For those wanting to know more about myers-briggs typing


If you give an ENFJ a cookie, they’ll probably encourage you to develop your confectionary skills and offer friendly advice on how to achieve your cookie goals.

If you give an ENFP a cookie, they’ll probably wonder how they would taste if dipped in pudding, or if they could write out little messages with the chocolate chips, or maybe whether…

If you give an ENTJ a cookie, they’ll probably develop a strategy to monopolize the cookie market on an international scale.

If you give an ENTP a cookie, they’ll probably use it as an alternative fuel source.

If you give an ESFJ a cookie, they’ll probably ask for the recipe so they can use it for their upcoming neighborhood book club meeting.

If you give an ESFP a cookie, they’ll probably want some alcohol to go with it.

If you give an ESTJ a cookie, they’ll probably ask you to always deliver cookies on the second Wednesday of each month at 9:45 AM henceforward.

If you give an ESTP a cookie, they’ll probably eat half of it and sell the other half for twice what it was worth.

If you give an INFJ a cookie, they’ll probably realize that you’re giving out cookies because you feel insecure about your place in the group, and tell you that you don’t have to buy their friendship because they love and accept you as a person.

If you give an INFP a cookie, they’ll probably remark on how cookies are a metaphor for the soul.

If you give an INTJ a cookie, they’ll probably perform chemical calculations to discover how to maximize the enjoyment of the cookie.

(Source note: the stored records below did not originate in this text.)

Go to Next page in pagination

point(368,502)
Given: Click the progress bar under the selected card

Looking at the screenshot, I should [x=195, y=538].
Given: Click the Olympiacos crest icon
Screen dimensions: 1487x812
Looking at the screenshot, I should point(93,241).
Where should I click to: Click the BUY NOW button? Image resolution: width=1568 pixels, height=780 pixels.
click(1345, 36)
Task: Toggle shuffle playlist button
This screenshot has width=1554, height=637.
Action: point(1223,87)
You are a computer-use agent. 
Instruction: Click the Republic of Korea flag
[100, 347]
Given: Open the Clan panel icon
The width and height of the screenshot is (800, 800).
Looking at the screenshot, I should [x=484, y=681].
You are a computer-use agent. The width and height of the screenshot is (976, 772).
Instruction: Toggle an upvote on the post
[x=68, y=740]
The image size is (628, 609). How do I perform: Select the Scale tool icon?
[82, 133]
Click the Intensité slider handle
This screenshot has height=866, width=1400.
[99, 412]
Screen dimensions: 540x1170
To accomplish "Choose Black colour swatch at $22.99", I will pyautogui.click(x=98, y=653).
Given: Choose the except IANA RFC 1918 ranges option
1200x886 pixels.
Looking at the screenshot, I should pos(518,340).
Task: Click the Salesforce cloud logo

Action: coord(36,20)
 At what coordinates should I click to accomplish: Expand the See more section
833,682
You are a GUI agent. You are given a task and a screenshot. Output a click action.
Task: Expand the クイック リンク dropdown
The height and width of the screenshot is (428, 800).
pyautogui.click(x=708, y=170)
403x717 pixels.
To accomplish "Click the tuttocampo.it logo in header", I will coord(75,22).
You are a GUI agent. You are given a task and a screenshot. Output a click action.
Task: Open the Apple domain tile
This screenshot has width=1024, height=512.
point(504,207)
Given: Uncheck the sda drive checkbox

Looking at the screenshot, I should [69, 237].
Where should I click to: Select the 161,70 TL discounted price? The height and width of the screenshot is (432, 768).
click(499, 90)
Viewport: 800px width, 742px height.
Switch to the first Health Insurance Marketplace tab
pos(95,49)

If you give an INTP a cookie, they’ll probably start telling you how cookies were initially invented by the Persians in the 7th century and were brought to Europe during the 8th century when…

An ISFJ gives you a cookie.

If you give an ISFP a cookie, they’ll probably dip it in a glass of warm milk and take a nap afterwards.

If you give an ISTJ a cookie, they’ll probably check to make sure the cookie meets official confectionary standards before consuming it.

If you give an ISTP a cookie, they’ll probably eat the cookie. It’s a cookie. That’s what you do with cookies.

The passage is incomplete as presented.